Cette dissertation étudie donc les quatre principales sources du droit musulman : leQur'an, la Sunna, le consensus (ijma') et le raisonnement par analogie (qiyas).
Extrait du document
La société islamique est essentiellement fondée sur une croyance, une foi faisant d'elle une "Umma", communauté solidaire et fraternelle unissant les fidèles adorateurs de DIEU tant au spirituel que dans toutes les dimensions de la vie. Pour cela, le droit musulman se veut être un droit divin de par ses sources, juste et porté sur l'équité et le respect de tous les sujets de droit. De par la diversité de notre monde, le droit musulman se présente sous diverses formes selon la situation, prévue ou non dans la révélation originelle de
DIEU à Son envoyé Muhammad. On y retrouve les teintes de la société arabe antéislamique et tout l'esprit de recherche des intellectuels musulmans de la révélation à nos jours.

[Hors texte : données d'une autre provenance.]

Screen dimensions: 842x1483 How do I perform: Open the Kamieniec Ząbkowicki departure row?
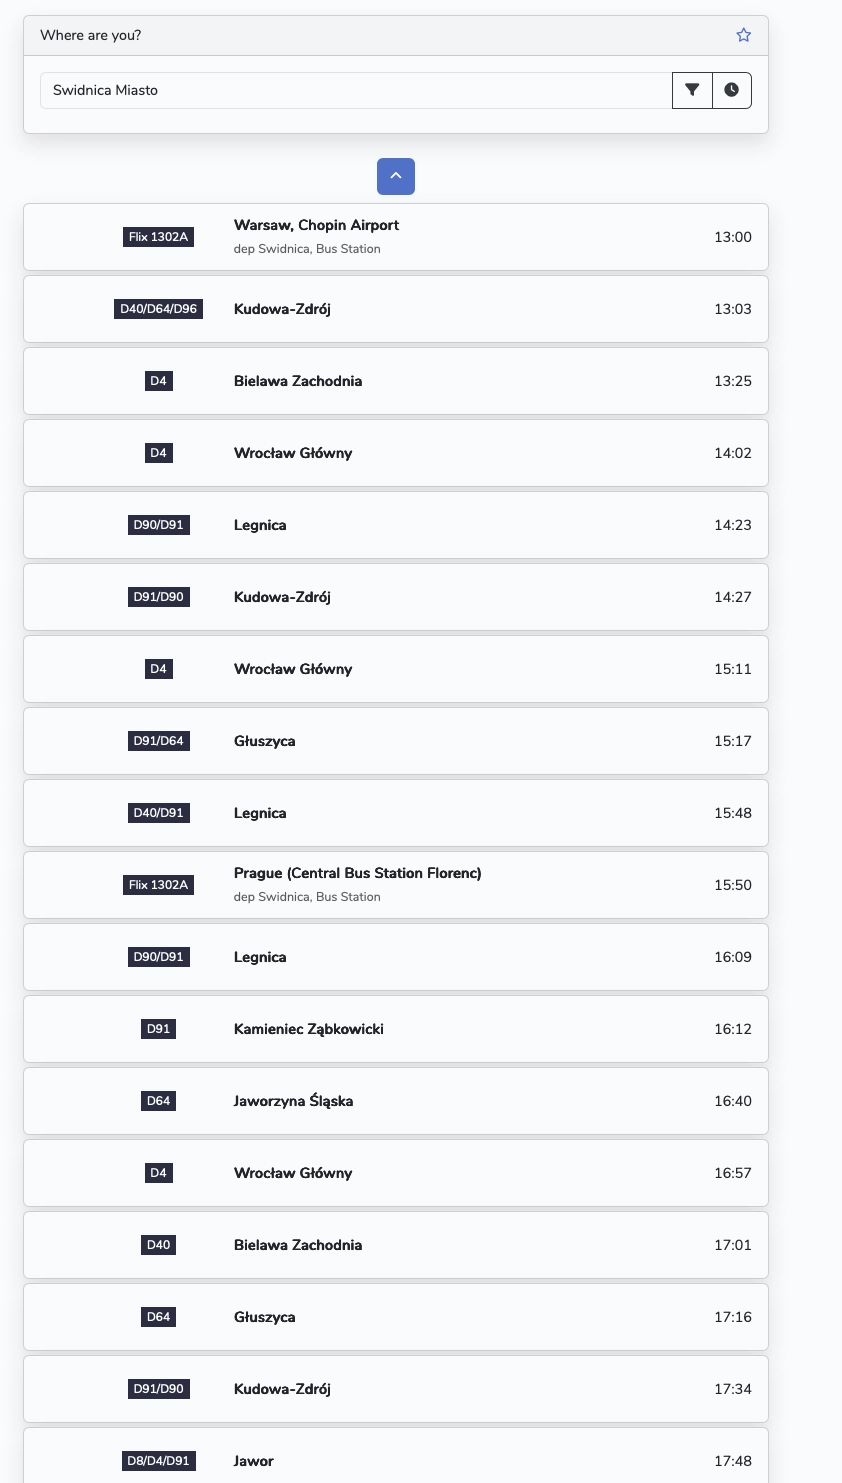click(396, 1029)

Les sources du droit musulman se divisent en deux grandes parties : les sources principales auxquelles aura recours la juridiction islamique en premier lieu (parmi ces dernières nous retrouverons les sources divines et les sources non divines) et les sources secondaires hiérarchiquement inférieures aux premières auxquelles on se réfèrera selon la situation. Leur classification permet de repérer la hiérarchie utilisée par les juridictions musulmanes pour statuer sur diverses problématiques. En toute logique de fidélité à la révélation divine, la source la plus sûre et tenant la tête de liste est le Qur'an.
Puis, les sources sont diverses dépendant de la situation et du résultat des tentatives de résolution avec les sources hiérarchiquement supérieures. Nous retrouvons en dernier lieu la réflexion personnelle (ijtihad). Notons tout de même que selon les écoles juridico-théologiques, cette dernière source tient plus ou moins une place importante.